DaveZ · January 26, 2019, 6:06pm

As a general rule, I don't like escape hatches. They point to weaknesses in design. If people insist on having them, then an honest effort to define the rules should be made first, otherwise one ends up with the C++ "const method" problem, where const methods can't be optimized due to the const_cast escape hatch.

Separably, I'm not sold on a definition of "pure" that excludes incidental methods/data. For example, imagine that one tries to write a web server using "pure" logic/values as much as possible. Now imagine two equal string values are incidentally encoded as UTF-8 and UTF-16. When generating the HTTP response buffer (arguably also a value), the "incidental" encoding of the strings become an essential part of the buffer – nevertheless, both the strings and response buffers meet the definition of values, and arguably strict ones at that ("pure" data, no references, etc). So what gives? How do functional programmers deal with this kind of problem?

michelf · January 26, 2019, 6:37pm

I agree strongly with this. This is why we need to support making new CoW types without an escape hatch. Nevertheless, anything imported from a C API will need to trusted by the compiler to behave as annotated, so the escape hatch is probably inescapable.

I'm not sure if that is a good example case because the String API abstracts the encoding pretty well as far as I am aware. However, using combining characters you can indeed compose two equal strings with a different sequence of unicode scalars, and thus observing unicode scalars (or any derived encoding) would break referential transparency.

Another troublemaker would be the IEEE floating point types. There is the +0 vs. -0 situation, NaN values, and the NaN payload that comes to mind as probably not referentially transparent.
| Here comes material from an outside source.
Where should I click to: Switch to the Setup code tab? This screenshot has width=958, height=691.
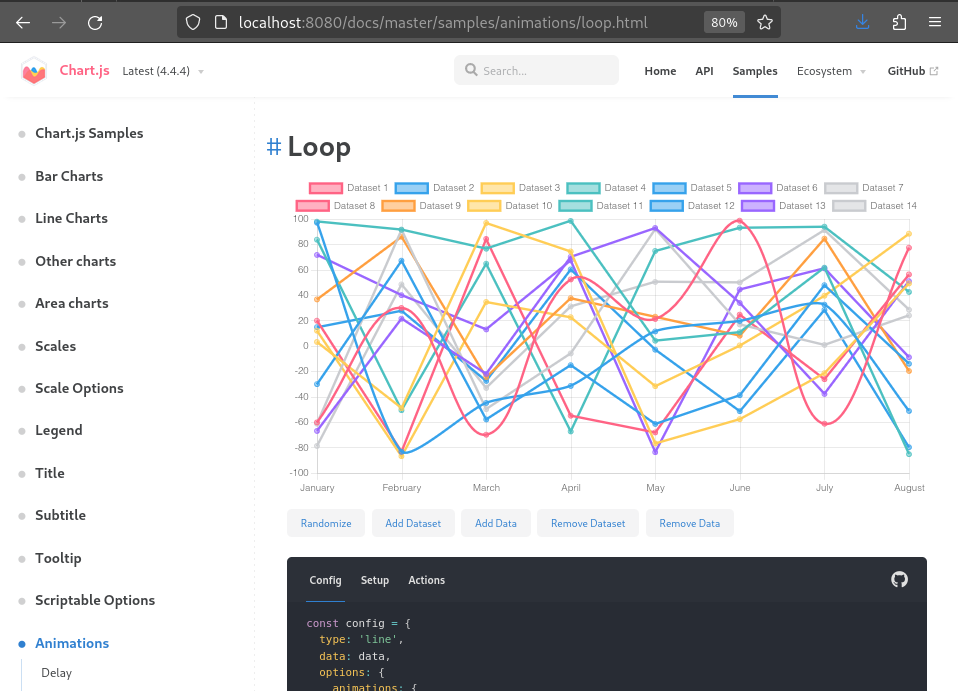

Joe_Groff · January 26, 2019, 6:40pm

There’s prior art to look at here, such as Haskell’s unsafePerformIO or D’s modeling of unsafe blocks within pure scopes. At the interface level, a pure function in these systems is generally subject to the semantic flexibility pureness implies, namely that the function could in reality be run zero, 1, or N times independent of how many times it’s explicitly written to run in source code, and that it may be called out of order with other pure operations. The side effects thus may not happen, or may happen multiple times in arbitrary order, and it’s the programmer’s responsibility to ensure that those effects don’t have a lasting impact on the rest of the program if that happens.